Dose-Dependent Histopathological and Biochemical Hepatotoxicity of Paracetamol in Rats

Abstract

Objective: Paracetamol (acetaminophen), a widely used analgesic and antipyretic, poses hepatotoxic risks at overdose due to reactive metabolite (NAPQI) accumulation, glutathione depletion, and oxidative stress. This study investigated the dose-dependent histological effects of paracetamol on rat livers to evaluate subacute (14-day) hepatotoxic effects.

Methods: Thirty adult male Wistar rats were randomly assigned to control, low-dose (200 mg/kg/day), and high-dose (500 mg/kg/day) paracetamol groups. These doses were administered orally for 14 days. Liver tissues were processed for histopathological examination by hematoxylin-eosin staining, and lesions were semi-quantitatively scored (0 = none, 3 = severe) for necrosis, congestion, inflammation, vacuolization, and fatty changes.

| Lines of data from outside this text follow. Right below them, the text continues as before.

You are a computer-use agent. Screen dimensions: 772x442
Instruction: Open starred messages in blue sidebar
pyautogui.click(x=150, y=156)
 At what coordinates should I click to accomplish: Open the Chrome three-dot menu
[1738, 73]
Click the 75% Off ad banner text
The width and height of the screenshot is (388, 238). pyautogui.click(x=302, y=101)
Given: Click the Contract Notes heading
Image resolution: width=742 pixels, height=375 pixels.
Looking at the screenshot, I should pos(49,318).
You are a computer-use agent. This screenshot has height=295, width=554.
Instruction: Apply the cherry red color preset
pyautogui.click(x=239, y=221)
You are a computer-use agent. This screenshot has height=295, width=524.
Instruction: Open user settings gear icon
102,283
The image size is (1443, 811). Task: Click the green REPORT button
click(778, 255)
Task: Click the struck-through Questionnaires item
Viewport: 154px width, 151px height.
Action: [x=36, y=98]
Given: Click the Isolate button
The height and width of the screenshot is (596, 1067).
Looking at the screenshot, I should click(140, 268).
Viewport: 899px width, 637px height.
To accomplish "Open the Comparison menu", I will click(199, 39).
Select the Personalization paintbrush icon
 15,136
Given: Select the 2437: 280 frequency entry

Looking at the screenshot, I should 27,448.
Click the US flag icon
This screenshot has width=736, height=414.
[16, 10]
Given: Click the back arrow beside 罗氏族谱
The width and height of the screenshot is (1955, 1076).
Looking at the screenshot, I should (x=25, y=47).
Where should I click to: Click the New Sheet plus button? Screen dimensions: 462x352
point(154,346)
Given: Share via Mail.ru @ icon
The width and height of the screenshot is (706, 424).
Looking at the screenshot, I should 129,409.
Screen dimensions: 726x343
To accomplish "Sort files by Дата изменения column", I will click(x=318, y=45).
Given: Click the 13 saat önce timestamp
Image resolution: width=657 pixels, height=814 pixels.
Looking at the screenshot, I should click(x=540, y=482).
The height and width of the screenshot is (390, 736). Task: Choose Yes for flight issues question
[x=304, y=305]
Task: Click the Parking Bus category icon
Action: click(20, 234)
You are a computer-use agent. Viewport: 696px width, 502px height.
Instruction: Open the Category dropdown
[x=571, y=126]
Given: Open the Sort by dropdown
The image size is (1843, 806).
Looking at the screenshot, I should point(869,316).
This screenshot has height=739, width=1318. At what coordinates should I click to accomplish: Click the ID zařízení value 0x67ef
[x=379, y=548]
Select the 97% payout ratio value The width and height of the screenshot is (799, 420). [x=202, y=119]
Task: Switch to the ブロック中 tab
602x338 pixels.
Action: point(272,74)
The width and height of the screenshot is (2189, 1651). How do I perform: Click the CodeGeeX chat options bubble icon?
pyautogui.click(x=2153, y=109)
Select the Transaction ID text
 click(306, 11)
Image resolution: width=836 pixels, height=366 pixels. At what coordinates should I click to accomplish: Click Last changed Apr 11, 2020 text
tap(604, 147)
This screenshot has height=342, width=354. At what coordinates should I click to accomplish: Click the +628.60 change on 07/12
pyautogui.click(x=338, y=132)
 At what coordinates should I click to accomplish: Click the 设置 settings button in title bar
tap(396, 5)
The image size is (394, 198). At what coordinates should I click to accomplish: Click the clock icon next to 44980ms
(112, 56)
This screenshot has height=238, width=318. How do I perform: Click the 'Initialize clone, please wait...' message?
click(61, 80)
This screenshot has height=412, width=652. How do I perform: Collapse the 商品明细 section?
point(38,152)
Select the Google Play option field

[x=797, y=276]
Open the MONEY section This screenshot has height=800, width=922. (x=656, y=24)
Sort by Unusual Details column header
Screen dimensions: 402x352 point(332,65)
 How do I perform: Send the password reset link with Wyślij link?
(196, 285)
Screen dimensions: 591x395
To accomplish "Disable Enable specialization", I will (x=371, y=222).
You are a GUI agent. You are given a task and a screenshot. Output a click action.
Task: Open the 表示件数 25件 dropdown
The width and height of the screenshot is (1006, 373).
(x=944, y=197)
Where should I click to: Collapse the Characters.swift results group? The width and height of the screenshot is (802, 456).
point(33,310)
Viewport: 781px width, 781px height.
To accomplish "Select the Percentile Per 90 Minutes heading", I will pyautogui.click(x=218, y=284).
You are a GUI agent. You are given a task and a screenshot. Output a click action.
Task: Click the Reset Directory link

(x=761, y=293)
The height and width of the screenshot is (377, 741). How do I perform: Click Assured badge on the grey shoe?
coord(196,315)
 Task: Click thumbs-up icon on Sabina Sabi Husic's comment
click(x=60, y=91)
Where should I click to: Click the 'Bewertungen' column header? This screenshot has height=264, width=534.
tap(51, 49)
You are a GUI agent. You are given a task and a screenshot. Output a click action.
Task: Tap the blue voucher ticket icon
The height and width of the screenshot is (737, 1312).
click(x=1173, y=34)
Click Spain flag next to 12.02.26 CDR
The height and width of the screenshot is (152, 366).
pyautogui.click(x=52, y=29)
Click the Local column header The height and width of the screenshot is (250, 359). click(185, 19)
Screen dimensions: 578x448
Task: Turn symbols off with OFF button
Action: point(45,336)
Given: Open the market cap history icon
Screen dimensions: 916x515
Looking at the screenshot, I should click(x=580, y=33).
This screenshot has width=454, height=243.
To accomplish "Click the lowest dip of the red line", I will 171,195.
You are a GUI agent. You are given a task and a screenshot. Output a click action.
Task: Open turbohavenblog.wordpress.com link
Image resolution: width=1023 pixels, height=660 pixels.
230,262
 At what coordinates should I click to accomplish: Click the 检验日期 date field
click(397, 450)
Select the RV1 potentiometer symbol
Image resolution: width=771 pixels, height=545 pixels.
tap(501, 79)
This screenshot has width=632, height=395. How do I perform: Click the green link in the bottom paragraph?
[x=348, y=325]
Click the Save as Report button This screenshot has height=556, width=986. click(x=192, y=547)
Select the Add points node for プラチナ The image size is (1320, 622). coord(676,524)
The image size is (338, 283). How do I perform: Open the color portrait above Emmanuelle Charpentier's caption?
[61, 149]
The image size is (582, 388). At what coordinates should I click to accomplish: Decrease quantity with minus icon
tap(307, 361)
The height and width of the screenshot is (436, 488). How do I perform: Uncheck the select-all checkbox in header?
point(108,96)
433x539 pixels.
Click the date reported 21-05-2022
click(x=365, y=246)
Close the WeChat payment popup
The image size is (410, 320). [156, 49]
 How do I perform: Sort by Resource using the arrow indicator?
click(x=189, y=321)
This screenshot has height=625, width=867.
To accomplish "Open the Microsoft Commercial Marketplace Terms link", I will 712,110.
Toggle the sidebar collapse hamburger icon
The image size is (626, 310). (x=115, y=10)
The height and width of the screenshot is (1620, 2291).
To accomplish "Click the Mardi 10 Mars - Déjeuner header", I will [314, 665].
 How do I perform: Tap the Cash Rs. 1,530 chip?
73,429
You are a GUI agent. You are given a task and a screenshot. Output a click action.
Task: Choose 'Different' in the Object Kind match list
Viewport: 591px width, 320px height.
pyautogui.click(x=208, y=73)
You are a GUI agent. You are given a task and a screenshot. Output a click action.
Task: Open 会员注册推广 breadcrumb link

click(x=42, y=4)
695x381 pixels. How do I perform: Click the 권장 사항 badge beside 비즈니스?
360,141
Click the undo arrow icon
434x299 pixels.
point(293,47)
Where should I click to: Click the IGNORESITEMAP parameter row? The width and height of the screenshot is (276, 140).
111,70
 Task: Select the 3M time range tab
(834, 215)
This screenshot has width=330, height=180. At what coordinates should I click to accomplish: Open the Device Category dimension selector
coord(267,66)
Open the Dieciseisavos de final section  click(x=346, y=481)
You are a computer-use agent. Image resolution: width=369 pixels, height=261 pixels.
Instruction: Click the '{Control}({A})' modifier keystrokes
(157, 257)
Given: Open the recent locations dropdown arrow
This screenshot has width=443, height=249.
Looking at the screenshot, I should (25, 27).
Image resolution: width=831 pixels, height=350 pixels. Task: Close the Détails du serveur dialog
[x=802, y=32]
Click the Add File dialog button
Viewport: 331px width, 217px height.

Results: Liver biopsy showed dose-dependent liver injury. Compared to controls, the high-dose group showed marked hepatocellular necrosis (2.8 ± 0.6), sinusoidal congestion (2.5 ± 0.5), inflammatory infiltration (2.7 ± 0.6), vacuolization (2.0 ± 0.4), and fatty changes (1.5 ± 0.3) (p < 0.01). Low-dose rats exhibited less severe changes. The biochemical markers showed significant increases of alanine aminotransferase (ALT) (245.6 ± 32.7 U/L), aspartate aminotransferase (AST) (280.4 ± 40.5 U/L), alkaline phosphatase (ALP) (320.8 ± 35.9 U/L), and bilirubin (2.8 ± 0.6 mg/dL) in the high-dose group compared with the low-dose and control groups (p < 0.01).

Conclusion: Prolonged paracetamol administration induces hepatotoxicity, inflammation, and vacuolization in rat livers, with severity correlating to dose. Elevated liver enzymes confirm structural damage, underpinning the dangers of overdose and long-term use.